The Science of Flying

How does an airplane fly? The answer lies in the laws of aerodynamics. It is the dynamics of four forces working in unison: thrust, drag, weight and lift. A balance of these forces is necessary for keeping an aircraft afloat. Thrust helps aircraft to move forward, while drag pulls it back. The lift is countered by weight exerted by the gravitational force. Ideally, an aircraft will maintain its flight path if thrust is equal to drag and weight is equal to lift. Any variation will have an adverse impact. If drag were more than the thrust, the obvious result would be slowing down of the aircraft. Similarly, if weight is more than the lift, the aircraft will come down.

In order to get airborne, the aircraft must overcome drag. Here comes the role of engines, which provide the necessary thrust to negotiate any resistance. The main enemy, so to say, of thrust is drag. Simply put, if an object moves in a fluid (in aerodynamics air is a fluid), it faces resistance. This resistance is due to the force called drag. This force is experienced by all of us in our daily lives. Stick you hand out of the window of a car and you would notice it being pushed back. How much is the force depends on a number of factors: one being the size of the hand, the bigger the hand more the resistance. This explains the forward movement of aircraft. But how does it get airborne? It happens when lift is generated. The concept of lift is easier said than explained.

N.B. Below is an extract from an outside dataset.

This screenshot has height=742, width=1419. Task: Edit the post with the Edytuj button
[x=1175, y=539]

In simple terms, lift is the upward force created by wings moving through the air. The force is created by the air flowing over the wings resulting in pressure differences due to variations in the speed.

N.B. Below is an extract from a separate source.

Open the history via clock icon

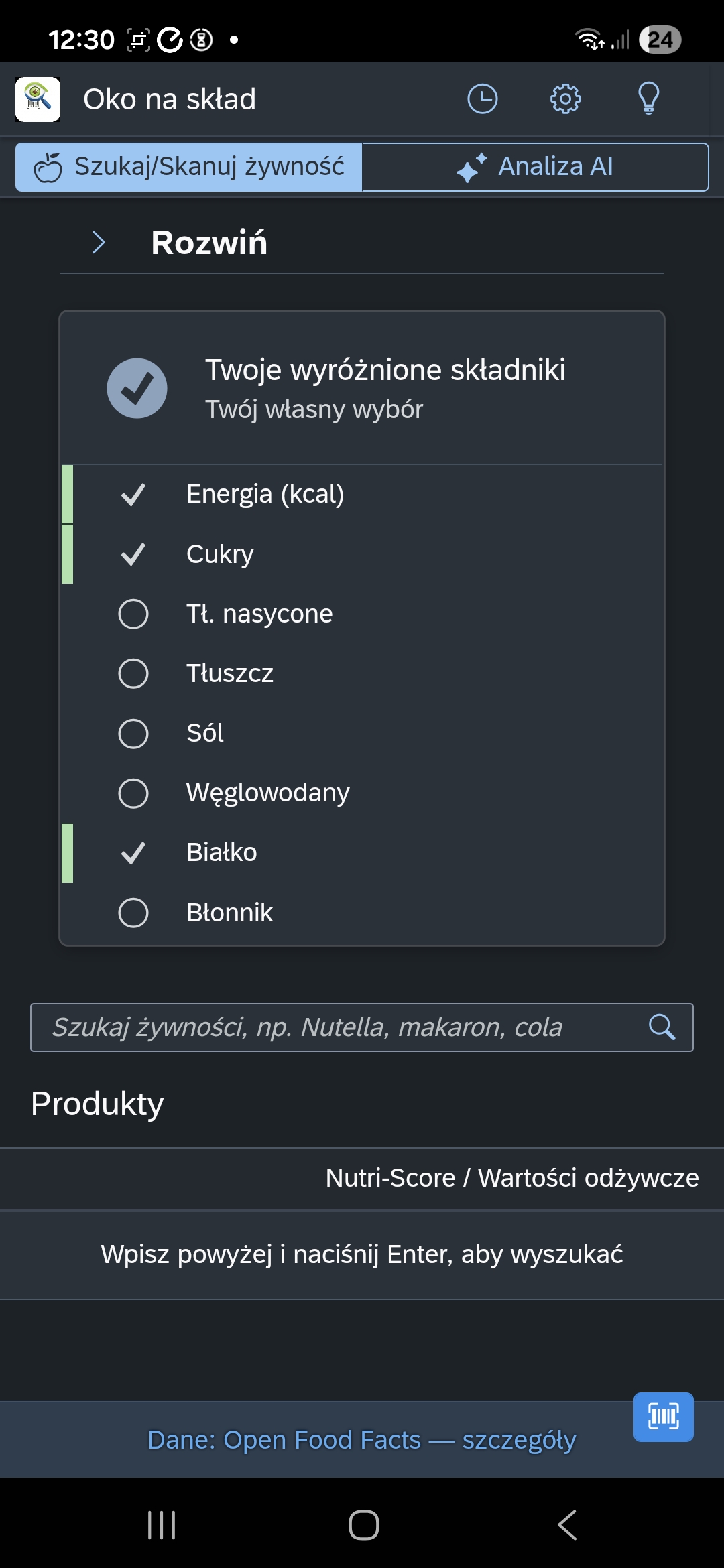point(482,99)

There are many theories that throw light on the phenomenon of lift. The two most popular are: Longer Path or Bernoulli's explanation and Newtonian explanation. However, both have been found flawed. According to Bernoulli's explanation, when speed of fluid flow increases it results in decrease in pressure. It says that air moving about the wind moves faster than the air below it. It means that faster air will develop lower pressure on the top of the wing while slower air would result in higher pressure at the bottom. This pressure difference would result in lift.

The Newtonian explanation revolved around the third law of motion that for every action there is equal and opposite reaction. Air hitting the bottom of the wing gives it a momentum.

Wings help aircraft fly. Wings are not simple attachments to the aircraft; its shape, size and structure are the results of complicated designs and have a role to play.